*** Opening INPUT ***

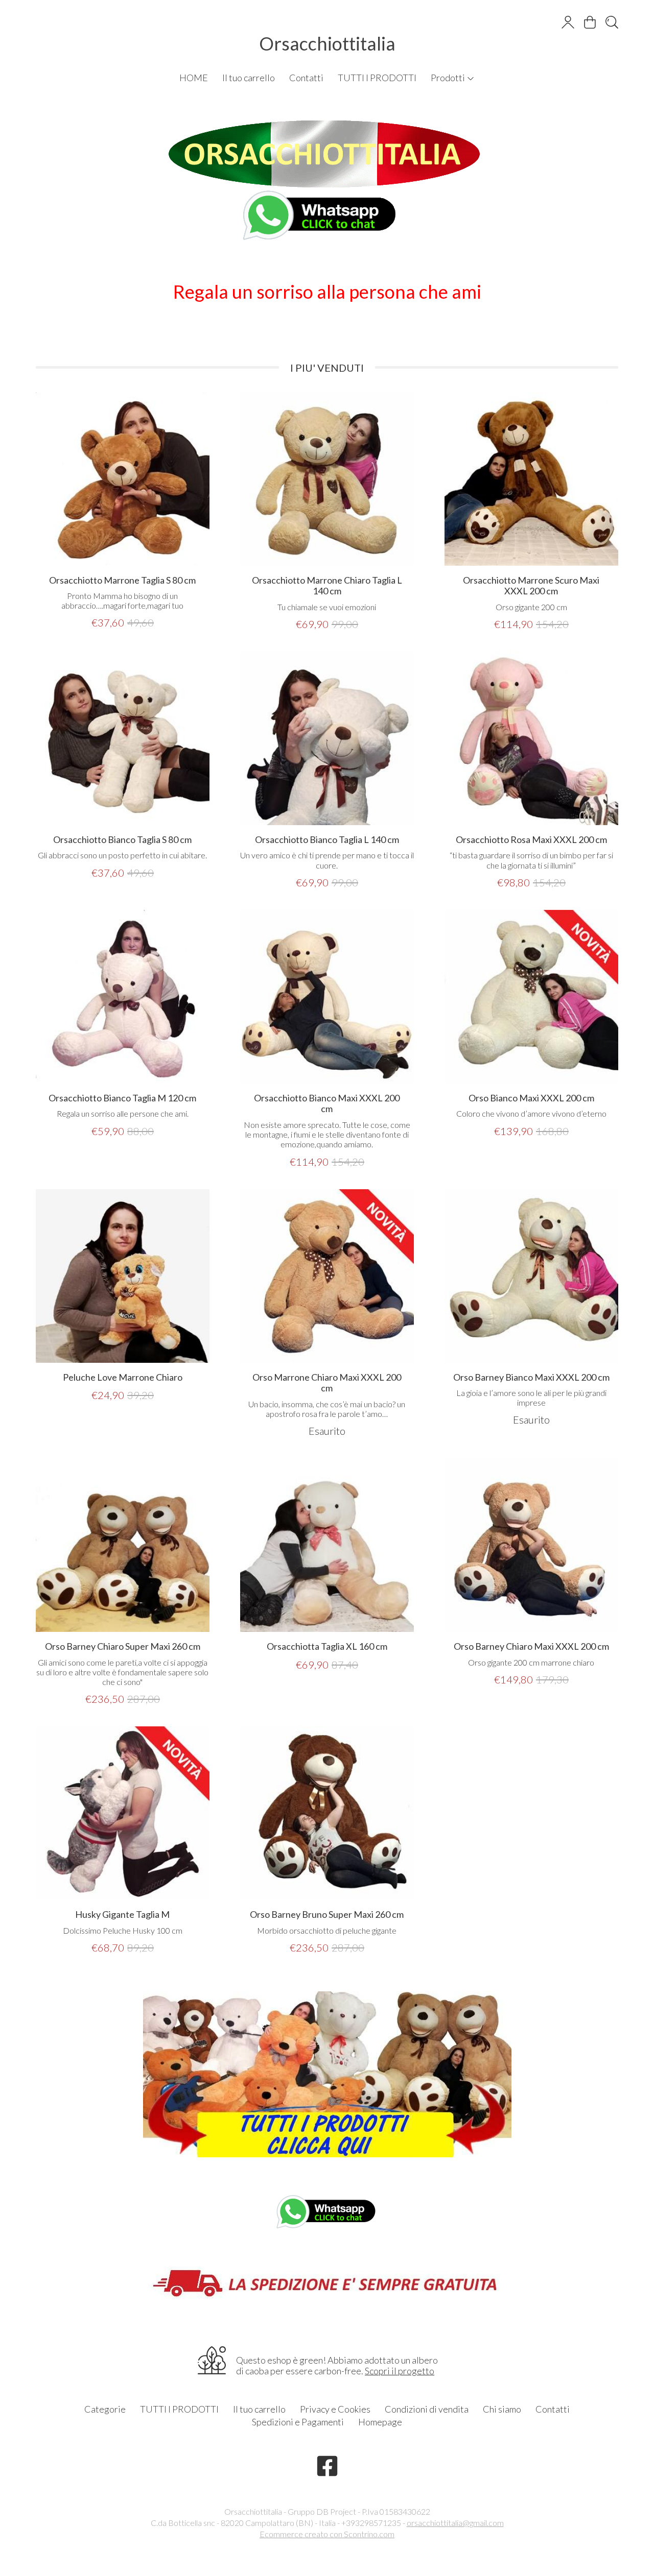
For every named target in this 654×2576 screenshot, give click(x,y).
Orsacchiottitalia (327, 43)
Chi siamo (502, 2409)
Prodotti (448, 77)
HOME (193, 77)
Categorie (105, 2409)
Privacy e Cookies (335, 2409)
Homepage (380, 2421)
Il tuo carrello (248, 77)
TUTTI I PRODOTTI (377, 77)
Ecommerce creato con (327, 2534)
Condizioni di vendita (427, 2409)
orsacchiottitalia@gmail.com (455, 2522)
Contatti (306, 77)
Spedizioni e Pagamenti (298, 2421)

*** Closing INPUT ***

Give the records again exactly, pictures left out.

→ EXERCISE SOLUTION
For every named target in this 654×2576 screenshot, give click(x,y).
Orsacchiottitalia (327, 43)
Chi siamo (502, 2409)
Prodotti (448, 77)
HOME (193, 77)
Categorie (105, 2409)
Privacy e Cookies (335, 2409)
Homepage (380, 2421)
Il tuo carrello (248, 77)
TUTTI I PRODOTTI (377, 77)
Ecommerce creato con (327, 2534)
Condizioni di vendita (427, 2409)
orsacchiottitalia@gmail.com (455, 2522)
Contatti (306, 77)
Spedizioni e Pagamenti (298, 2421)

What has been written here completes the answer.